Christine Grahame (South of Scotland) (SNP): Sit down now.

Stewart Stevenson:—so all my faults are Pauline McNeill's as well.

I want to talk about the climate of fear among potential complainers—those who have been victims of rape. Bill Aitken gently suggested that the perception in society is not really part of the problem that should be solved by legislation. However, he later acknowledged that there is a perception that the legal system lets down complainers. That point is entirely valid.

We heard in evidence that there appeared to be ambiguities about whether judges or prosecutors should protect the way in which vulnerable witnesses are dealt with. Those ambiguities remain unresolved, but they give adequate justification for changing not only the law but the implementation of the law.

We heard evidence of improper cross-examination. In one example, a forensic witness was asked to hold up the garment that the complainer had been wearing so that forensic evidence could be seen in the court. The nature of the garment was thus shown to the jury and the cross-examiner sought to imply that the wearer was not a reliable witness.

Roseanna Cunningham laid out some of the difficulties for the legal profession of court-appointed solicitors. No injustice is inflicted on an accused who is denied the right to represent himself. Bill Aitken put it aptly: an accused who is his own solicitor has a fool for a solicitor. Familiarity with court procedure and language means that a professional can represent the accused better than anyone else can. The fact that John Anderson had success in court in representing himself does not exclude the fact that he may well have been better off with a professional solicitor.

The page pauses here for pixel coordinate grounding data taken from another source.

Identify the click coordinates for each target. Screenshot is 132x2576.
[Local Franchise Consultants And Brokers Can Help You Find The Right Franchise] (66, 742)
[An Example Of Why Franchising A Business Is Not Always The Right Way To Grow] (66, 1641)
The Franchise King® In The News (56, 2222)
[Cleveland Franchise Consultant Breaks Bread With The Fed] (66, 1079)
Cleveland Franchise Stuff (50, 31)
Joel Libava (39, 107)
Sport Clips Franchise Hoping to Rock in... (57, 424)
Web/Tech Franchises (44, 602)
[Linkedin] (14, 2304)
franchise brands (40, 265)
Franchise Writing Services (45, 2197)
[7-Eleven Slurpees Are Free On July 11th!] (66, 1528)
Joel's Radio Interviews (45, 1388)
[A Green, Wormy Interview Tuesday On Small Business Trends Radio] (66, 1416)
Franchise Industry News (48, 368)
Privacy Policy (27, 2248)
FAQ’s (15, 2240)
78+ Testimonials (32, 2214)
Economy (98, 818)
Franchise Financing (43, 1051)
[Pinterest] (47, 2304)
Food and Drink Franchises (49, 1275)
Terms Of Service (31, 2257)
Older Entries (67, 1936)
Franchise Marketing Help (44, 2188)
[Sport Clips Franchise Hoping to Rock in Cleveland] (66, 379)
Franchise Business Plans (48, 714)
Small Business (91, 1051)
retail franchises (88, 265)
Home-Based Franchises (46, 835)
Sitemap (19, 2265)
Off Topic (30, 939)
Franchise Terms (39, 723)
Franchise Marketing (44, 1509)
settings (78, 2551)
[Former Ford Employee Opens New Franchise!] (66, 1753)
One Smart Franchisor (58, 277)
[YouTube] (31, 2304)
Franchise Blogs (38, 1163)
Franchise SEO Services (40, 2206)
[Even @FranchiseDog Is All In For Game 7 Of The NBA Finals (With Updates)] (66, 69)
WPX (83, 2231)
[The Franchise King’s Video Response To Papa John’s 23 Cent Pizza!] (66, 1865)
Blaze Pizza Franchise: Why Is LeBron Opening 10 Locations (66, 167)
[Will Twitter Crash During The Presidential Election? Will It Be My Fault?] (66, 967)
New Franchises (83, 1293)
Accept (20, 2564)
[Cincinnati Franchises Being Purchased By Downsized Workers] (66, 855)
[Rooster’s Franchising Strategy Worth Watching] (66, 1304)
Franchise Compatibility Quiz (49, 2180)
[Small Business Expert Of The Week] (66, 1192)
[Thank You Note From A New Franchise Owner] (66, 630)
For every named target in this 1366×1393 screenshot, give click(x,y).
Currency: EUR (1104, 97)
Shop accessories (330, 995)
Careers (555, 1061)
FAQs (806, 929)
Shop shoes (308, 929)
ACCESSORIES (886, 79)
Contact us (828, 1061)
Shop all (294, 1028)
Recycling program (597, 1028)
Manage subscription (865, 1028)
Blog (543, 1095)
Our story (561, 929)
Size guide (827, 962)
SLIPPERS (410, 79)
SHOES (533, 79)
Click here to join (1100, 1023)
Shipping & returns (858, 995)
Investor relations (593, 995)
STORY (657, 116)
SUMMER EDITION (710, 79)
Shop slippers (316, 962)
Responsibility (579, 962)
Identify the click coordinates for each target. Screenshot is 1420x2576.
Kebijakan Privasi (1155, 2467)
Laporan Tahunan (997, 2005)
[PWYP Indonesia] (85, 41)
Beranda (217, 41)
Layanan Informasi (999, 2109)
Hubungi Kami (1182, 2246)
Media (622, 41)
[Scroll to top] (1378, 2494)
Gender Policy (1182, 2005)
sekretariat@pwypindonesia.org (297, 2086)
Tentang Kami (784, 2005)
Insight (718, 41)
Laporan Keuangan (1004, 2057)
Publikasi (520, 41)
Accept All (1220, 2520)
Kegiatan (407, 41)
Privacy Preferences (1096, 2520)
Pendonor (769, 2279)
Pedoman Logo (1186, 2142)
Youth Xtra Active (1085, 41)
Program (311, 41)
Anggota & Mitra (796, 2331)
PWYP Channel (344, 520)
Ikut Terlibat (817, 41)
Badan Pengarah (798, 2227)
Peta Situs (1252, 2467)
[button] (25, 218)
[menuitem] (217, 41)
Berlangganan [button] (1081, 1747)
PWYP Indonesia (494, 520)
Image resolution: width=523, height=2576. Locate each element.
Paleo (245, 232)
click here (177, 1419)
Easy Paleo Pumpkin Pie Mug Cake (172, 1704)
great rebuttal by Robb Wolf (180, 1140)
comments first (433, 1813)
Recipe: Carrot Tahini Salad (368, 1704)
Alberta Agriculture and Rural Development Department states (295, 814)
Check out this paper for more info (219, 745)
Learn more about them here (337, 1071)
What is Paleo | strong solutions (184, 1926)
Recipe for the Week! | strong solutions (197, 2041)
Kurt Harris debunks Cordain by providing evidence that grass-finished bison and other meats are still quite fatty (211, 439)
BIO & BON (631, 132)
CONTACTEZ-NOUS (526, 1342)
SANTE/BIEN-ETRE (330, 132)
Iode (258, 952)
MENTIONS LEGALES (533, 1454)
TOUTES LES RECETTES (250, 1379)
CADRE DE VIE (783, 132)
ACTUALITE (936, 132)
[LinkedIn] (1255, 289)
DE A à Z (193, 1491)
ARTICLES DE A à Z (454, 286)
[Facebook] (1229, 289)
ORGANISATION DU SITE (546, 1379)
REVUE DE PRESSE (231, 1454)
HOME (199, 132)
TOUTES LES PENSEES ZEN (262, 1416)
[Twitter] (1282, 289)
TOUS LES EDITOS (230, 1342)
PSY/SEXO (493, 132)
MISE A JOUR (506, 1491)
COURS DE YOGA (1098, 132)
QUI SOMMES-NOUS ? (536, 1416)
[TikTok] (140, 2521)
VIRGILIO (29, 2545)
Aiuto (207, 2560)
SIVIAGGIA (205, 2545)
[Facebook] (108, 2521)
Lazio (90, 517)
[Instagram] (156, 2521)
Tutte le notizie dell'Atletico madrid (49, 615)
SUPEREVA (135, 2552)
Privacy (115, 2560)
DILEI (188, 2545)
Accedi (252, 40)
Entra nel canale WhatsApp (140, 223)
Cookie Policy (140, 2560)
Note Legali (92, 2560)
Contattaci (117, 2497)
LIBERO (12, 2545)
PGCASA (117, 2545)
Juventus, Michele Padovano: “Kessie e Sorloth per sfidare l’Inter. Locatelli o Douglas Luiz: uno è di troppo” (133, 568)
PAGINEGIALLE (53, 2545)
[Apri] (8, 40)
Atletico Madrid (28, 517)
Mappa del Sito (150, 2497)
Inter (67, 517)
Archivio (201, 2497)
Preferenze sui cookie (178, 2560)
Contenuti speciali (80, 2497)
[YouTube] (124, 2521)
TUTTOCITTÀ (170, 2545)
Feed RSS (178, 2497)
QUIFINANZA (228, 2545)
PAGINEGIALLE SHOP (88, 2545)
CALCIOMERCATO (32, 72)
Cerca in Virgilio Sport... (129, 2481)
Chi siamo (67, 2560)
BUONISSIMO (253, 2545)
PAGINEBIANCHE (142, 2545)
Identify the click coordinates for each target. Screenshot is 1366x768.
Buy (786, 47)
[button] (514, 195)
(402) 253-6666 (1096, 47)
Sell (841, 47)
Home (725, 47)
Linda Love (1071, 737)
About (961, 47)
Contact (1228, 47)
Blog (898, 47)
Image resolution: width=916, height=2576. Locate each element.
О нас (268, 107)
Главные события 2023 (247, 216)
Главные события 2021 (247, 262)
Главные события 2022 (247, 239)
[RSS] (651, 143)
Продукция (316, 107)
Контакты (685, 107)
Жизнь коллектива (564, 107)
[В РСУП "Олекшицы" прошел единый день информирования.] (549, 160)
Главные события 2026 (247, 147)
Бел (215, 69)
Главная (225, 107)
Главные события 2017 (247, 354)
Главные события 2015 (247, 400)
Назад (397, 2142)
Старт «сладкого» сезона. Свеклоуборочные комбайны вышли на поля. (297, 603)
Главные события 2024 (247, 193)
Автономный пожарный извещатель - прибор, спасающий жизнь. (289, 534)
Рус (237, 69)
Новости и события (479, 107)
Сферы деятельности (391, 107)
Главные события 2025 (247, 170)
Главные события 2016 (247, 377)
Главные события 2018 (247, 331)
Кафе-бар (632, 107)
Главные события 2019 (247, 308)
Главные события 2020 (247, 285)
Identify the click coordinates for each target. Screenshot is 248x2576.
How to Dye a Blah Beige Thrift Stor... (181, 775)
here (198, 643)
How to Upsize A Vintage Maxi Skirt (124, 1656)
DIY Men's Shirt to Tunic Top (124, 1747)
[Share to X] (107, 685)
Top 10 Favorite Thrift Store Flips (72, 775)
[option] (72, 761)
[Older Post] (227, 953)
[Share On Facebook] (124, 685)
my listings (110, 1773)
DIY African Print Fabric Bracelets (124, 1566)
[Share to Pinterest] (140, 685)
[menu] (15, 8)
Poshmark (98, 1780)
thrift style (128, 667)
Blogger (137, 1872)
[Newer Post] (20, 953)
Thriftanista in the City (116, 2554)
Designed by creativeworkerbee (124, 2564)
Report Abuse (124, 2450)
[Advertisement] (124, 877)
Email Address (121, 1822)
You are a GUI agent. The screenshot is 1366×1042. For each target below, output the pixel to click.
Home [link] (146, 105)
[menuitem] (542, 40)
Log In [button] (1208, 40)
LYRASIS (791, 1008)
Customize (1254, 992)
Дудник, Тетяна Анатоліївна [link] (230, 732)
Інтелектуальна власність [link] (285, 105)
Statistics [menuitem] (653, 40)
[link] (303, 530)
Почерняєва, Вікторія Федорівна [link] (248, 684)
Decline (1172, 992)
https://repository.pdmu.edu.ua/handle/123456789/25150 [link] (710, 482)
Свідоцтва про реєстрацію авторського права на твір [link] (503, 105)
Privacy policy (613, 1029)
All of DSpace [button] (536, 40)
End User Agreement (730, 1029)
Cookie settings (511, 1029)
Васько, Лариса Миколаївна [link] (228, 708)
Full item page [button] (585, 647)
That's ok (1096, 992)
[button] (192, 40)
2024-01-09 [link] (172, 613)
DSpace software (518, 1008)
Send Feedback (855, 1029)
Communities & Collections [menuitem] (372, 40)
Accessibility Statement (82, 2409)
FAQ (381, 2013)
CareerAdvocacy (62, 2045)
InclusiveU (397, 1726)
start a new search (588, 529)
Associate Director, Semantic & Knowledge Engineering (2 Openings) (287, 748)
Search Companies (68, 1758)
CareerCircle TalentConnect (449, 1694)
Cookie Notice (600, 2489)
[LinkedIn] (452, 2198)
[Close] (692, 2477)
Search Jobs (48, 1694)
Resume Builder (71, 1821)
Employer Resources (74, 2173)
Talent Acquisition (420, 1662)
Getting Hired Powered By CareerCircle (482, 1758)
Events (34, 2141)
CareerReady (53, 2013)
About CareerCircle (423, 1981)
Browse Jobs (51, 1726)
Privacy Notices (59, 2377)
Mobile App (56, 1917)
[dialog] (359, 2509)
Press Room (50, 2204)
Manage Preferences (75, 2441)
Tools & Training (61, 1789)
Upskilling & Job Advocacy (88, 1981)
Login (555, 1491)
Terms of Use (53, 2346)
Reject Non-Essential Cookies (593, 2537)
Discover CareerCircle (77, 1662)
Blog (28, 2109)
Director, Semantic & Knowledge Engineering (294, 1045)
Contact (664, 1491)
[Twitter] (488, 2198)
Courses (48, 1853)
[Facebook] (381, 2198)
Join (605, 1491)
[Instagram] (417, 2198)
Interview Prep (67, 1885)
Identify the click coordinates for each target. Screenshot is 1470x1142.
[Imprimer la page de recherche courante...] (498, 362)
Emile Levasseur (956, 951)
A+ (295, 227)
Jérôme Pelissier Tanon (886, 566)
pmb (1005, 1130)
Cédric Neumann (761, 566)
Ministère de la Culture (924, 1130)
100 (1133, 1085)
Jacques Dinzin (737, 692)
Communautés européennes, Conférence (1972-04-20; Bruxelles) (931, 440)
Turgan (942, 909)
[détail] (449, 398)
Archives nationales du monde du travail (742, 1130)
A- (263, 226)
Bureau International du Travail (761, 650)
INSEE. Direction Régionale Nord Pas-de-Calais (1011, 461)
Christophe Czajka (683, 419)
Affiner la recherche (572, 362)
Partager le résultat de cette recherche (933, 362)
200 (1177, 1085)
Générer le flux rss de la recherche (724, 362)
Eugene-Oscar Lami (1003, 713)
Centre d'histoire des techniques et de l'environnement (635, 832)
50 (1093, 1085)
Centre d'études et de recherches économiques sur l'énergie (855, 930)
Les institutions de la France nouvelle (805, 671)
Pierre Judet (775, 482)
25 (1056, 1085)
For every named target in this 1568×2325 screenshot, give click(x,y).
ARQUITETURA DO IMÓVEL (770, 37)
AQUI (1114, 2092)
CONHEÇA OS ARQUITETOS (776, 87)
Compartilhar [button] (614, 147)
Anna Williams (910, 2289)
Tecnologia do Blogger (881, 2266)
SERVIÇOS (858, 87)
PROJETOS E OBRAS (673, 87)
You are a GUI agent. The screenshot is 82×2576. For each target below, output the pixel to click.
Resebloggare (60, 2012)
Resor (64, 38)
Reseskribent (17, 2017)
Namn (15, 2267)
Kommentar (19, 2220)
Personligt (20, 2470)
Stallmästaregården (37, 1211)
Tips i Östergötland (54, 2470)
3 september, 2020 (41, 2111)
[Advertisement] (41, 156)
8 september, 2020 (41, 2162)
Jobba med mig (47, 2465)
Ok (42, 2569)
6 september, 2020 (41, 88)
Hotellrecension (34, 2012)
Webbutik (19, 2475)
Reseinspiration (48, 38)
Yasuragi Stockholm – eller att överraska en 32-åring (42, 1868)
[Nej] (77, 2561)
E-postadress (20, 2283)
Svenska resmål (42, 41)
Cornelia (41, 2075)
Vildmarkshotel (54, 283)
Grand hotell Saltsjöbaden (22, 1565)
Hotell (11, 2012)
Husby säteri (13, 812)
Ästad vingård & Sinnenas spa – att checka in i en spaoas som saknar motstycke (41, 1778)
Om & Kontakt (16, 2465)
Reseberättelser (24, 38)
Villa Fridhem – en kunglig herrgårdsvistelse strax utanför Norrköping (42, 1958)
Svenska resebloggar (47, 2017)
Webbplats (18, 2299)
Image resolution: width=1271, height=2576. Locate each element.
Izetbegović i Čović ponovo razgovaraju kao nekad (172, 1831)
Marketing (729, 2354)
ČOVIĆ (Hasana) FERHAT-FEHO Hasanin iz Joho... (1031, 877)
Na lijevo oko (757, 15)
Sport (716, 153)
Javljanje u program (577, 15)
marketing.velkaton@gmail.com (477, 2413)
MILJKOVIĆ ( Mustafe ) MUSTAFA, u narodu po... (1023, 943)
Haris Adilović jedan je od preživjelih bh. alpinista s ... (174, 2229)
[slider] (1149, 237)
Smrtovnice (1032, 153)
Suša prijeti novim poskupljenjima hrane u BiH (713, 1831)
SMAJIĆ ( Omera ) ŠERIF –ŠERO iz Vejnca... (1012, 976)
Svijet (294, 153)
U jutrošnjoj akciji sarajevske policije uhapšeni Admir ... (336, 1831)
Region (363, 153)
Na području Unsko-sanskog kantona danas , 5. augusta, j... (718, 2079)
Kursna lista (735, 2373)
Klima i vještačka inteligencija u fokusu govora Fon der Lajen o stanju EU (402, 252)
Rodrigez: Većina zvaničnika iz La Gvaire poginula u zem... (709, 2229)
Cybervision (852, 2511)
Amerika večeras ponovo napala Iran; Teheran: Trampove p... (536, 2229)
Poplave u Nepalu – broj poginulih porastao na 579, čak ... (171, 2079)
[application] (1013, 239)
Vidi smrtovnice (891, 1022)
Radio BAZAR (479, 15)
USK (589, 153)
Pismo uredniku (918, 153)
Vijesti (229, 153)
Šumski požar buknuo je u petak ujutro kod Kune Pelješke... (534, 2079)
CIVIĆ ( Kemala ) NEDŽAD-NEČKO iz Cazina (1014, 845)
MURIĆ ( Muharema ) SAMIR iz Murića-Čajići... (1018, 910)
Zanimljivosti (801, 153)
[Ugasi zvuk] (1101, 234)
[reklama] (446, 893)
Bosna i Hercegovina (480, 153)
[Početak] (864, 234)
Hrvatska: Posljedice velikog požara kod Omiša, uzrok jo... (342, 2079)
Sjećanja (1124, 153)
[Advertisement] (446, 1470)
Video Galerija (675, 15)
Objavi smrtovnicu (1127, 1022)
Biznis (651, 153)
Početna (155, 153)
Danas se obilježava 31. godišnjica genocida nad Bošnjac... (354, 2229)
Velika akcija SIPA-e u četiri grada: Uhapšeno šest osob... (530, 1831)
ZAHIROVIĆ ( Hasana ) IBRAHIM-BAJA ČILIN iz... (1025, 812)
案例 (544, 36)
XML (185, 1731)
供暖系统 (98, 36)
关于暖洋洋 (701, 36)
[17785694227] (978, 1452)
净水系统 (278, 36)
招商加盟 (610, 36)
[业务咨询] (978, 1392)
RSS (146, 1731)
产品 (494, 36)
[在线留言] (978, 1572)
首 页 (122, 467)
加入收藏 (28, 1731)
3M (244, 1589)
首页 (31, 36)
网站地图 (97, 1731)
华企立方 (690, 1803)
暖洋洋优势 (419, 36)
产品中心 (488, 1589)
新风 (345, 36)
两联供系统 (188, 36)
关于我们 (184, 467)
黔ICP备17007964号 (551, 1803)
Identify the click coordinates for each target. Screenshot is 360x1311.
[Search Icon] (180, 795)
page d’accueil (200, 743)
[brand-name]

Much has been made of the situation in which an accused refuses to co-operate with a solicitor. However, we should acknowledge that a failure of that kind is the accused's choice. If he is disadvantaged, it is because he has chosen to be disadvantaged. If he is disadvantaged by being incompatible with the solicitor who has been allocated to his case, again, that is his choice—he has chosen not to select a solicitor with whom he would be compatible. We are not removing the right of the accused to be defended; we are allowing him to make choices about his defence. One of those choices is that he can allow the court to appoint his solicitor.

Would an amicus curiae be an alternative, as George Lyon thinks? If that person is simply present to intervene when a complainer is examined in court, will that not change the way in which juries view the evidence of that complainer? Will it not give credence to the idea that the complainer has a justified complaint?

George Lyon: May I clarify what I said? I did not state that an amicus curiae was an alternative. I suggested that, before introducing any more measures, the minister might look into how the idea might work.

Stewart Stevenson: I thank George Lyon for that clarification, which I am prepared to accept. I was merely making the point that he would leave the option open, whereas I would close it now.

Let me give an example. If we protect only the complainer, the defendant could cross-examine a young daughter—perhaps of 16—of that complainer. That would be a surrogate for interviewing and impressing power on the complainer.

The existence of an amicus curiae changes the nature of the trial. It gives support to the complaint. We do not know in what way a jury is influenced, because no research has considered that. However, we can, I think, conclude that the jury's view of the evidence would be changed by the amicus curiae. We should not pursue the idea.